Listing »
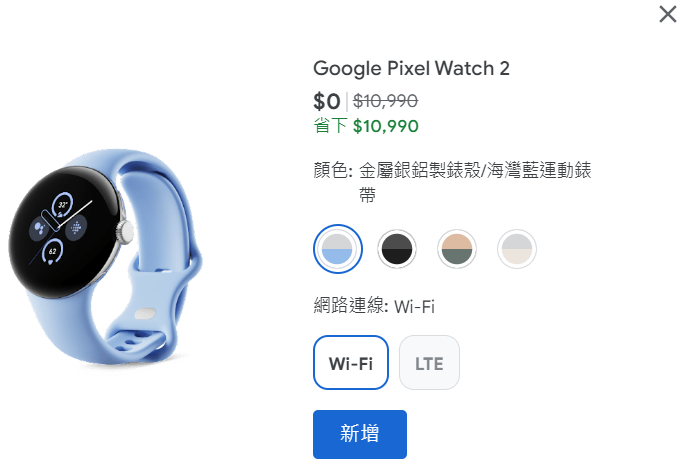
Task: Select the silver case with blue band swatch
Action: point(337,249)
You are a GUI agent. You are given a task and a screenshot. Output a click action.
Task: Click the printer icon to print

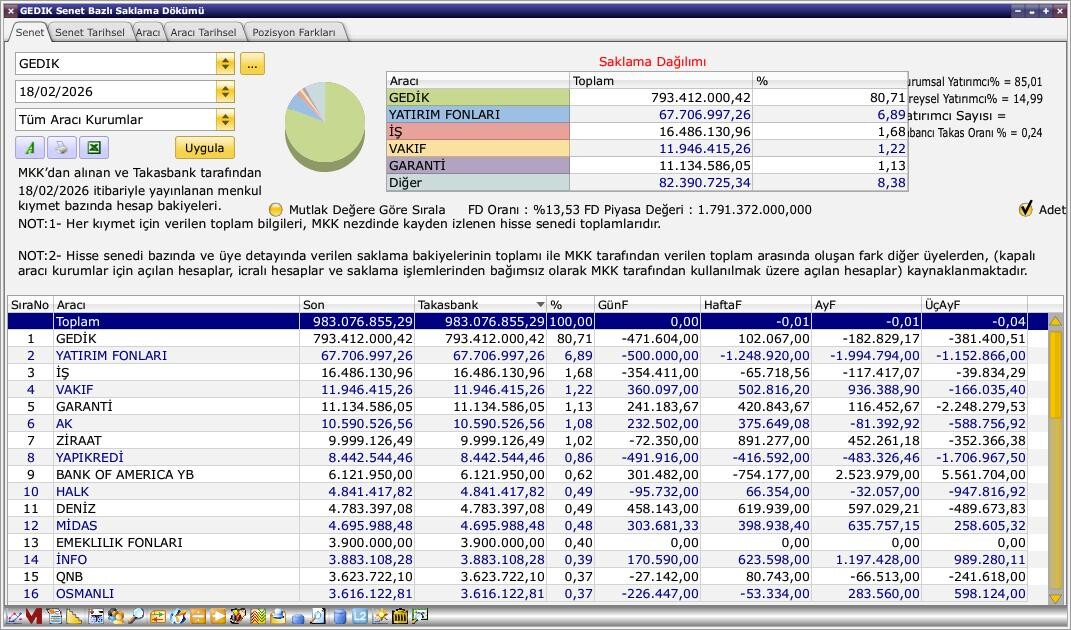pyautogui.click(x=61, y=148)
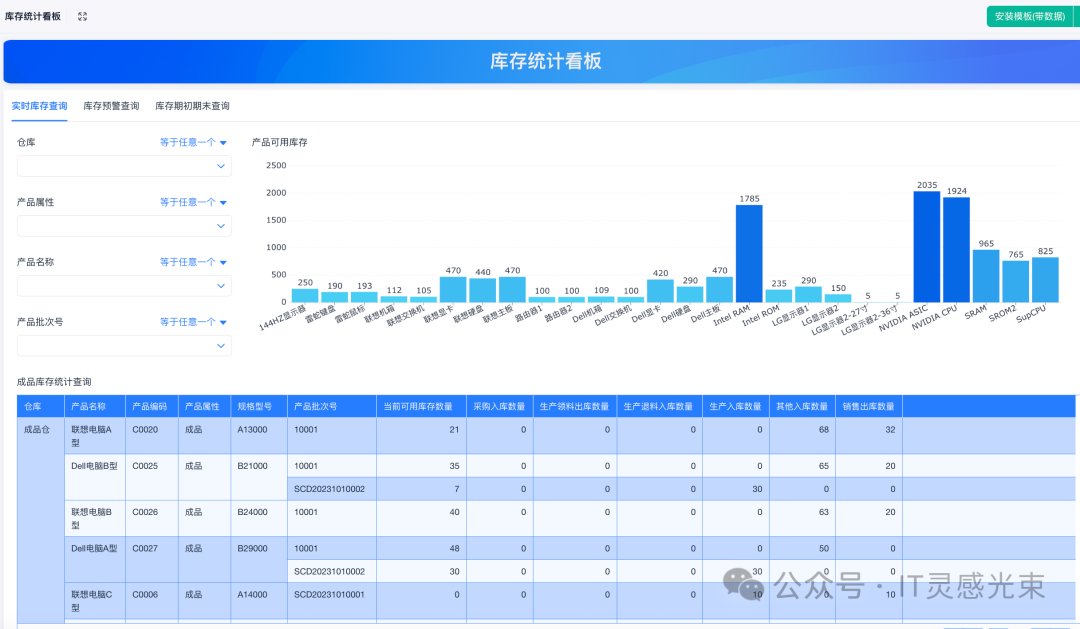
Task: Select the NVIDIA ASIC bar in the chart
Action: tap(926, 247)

Problem requirements » Set down the stretch of the records from the line containing "You are a GUI" through the end of the records, reproducing each line exactly and omitting the pictures.

Exercise answer »
You are a GUI agent. You are given a task and a screenshot. Output a click action.
Task: Click the printer icon to print

pyautogui.click(x=61, y=148)
Task: Select the NVIDIA ASIC bar in the chart
Action: tap(926, 247)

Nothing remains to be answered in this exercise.